### Provided text
Content starts

Aim. To explore first-time primary caregivers’ experience of the way mental health nurses and other mental health clinicians respond to them as carers of young people with first-episode psychosis.
Background. Caregivers have a key role in supporting family members/relatives with mental illness, but their contribution is undervalued frequently by mental health nurses and other mental health clinicians.
Design. Qualitative interpretative phenomenological analysis.
Method. A qualitative interpretative design was undertaken, using semi-structured, audio-recorded interviews. Twenty primary caregivers were recruited through Orygen Youth Health, a first-episode psychosis centre in Melbourne. Interpretative phenomenological analysis was used to identify themes in the data.
Results. Two competing themes were identified in the data, highlighting caregivers’ contrasting experience with mental health nurses and other mental health clinicians. First, most clinical staff were approachable and supportive. Second, several carers felt their contribution was undervalued by some clinical staff. This was as a consequence of being excluded from clinical deliberations because of clinical staffs’ concerns and young people’s requests about maintaining confidentiality regarding treatment, as well as carers feeling their role was not taken seriously by clinical staff.

Content ends

### The problem
Continue the abstract on caregivers of young people with first-episode psychosis from the point where it stops.

### Excerpted records
Content starts

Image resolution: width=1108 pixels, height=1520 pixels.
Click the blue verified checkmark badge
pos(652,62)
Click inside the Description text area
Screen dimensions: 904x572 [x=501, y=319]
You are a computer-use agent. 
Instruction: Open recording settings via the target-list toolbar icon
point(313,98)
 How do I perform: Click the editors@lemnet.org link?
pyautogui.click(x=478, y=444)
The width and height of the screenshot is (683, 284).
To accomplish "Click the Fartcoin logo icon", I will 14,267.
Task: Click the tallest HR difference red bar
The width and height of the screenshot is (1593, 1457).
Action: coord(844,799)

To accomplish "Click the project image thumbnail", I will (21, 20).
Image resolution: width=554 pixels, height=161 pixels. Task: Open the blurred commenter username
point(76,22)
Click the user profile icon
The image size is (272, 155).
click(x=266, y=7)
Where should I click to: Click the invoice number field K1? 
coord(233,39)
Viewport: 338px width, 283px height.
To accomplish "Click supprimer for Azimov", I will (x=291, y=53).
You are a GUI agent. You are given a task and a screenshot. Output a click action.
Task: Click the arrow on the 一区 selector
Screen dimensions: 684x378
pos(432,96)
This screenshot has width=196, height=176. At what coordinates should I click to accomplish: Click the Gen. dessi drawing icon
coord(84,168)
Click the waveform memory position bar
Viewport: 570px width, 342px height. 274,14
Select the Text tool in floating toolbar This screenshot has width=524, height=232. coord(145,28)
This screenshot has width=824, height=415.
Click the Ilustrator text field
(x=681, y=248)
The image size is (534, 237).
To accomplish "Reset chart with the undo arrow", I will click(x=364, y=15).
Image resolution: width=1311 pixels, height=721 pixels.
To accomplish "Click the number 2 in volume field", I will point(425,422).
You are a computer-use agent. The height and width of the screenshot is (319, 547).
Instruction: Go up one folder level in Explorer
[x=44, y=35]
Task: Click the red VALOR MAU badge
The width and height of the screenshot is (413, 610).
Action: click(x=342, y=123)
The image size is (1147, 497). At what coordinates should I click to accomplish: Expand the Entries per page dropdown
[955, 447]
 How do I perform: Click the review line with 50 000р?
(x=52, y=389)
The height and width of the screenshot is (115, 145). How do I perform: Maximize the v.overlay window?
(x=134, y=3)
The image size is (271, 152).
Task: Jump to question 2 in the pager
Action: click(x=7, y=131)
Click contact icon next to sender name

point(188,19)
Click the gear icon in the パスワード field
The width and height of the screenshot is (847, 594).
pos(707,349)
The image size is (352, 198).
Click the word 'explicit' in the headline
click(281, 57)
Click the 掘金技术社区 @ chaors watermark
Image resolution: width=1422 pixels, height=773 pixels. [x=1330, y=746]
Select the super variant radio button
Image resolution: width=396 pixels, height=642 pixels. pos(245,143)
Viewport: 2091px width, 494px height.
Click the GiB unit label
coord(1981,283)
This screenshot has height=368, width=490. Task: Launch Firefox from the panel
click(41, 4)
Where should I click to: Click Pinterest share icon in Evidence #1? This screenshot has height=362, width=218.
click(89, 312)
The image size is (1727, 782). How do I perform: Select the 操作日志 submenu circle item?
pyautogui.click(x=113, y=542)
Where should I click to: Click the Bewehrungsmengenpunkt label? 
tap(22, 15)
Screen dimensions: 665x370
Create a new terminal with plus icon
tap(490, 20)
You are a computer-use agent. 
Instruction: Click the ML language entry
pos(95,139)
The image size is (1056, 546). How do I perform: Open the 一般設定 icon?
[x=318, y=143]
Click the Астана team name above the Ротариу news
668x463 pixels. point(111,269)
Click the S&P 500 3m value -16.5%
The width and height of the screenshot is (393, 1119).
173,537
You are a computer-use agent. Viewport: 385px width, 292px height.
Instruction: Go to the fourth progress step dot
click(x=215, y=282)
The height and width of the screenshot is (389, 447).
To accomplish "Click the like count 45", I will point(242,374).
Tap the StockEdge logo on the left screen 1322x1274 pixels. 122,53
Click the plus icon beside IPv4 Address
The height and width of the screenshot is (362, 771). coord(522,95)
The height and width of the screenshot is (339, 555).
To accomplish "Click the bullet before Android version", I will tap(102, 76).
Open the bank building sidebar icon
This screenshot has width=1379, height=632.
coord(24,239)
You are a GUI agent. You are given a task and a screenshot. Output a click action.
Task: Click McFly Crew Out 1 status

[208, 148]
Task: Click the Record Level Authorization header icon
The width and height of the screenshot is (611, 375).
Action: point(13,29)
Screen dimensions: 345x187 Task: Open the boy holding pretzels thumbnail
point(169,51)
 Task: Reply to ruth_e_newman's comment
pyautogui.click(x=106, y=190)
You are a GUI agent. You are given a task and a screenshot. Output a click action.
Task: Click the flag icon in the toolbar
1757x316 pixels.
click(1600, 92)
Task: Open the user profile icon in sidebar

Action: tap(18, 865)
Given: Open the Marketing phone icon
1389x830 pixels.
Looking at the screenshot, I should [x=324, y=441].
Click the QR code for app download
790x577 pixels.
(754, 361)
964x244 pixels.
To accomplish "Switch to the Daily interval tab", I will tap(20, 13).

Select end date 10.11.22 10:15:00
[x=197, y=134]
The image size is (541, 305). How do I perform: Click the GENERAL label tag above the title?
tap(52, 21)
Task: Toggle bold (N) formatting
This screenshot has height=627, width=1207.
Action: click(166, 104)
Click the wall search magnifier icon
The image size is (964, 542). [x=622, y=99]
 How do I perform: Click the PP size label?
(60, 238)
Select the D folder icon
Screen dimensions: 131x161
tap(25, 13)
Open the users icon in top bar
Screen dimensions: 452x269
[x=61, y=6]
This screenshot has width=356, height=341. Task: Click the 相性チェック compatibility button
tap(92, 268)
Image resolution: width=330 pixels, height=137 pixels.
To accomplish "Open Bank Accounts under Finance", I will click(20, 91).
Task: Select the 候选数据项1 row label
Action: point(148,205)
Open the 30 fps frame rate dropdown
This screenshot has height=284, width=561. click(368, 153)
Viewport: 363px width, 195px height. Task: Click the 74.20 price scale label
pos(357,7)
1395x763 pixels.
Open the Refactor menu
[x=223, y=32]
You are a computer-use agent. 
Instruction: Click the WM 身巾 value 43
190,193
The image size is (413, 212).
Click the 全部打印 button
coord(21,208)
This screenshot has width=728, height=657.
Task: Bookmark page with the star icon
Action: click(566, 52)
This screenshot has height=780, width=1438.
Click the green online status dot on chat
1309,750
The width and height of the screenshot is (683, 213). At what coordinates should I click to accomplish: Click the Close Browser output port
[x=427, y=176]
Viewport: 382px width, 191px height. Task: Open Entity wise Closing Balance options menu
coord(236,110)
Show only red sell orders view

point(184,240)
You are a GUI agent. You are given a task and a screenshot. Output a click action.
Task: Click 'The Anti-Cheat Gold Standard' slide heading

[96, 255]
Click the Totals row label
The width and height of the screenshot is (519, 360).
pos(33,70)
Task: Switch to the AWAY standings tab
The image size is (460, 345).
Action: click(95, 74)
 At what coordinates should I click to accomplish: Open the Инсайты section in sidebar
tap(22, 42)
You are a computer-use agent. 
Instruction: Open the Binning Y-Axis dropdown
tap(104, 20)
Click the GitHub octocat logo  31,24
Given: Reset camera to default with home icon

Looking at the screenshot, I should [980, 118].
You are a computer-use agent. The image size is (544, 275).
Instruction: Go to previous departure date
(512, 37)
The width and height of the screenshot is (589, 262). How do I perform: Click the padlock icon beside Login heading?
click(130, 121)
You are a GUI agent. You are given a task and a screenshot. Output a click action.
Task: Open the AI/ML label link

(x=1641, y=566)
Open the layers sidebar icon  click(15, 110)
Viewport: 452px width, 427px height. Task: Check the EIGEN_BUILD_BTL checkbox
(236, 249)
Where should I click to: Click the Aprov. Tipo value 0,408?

Content ends

### Answer to this task
Conclusion. First-time primary carers have positive and negative experiences with first-episode psychosis mental health nurses and other clinicians, and these competing events are interrelated. Experiences are affected directly by the manner they are treated by clinical staff and this may, in turn, affect carers’ commitment to caring, the way they engage with clinical staff on subsequent occasions and towards the first-episode psychosis service generally.
Relevance to clinical practice. Greater appreciation is needed of the contribution, experience and difficulties caregivers encounter in their role and in engaging with mental health nurses and other clinicians. Additional training is required for clinical staff in family interventions and to familiarise them with legislation and mental health policies relating to carers.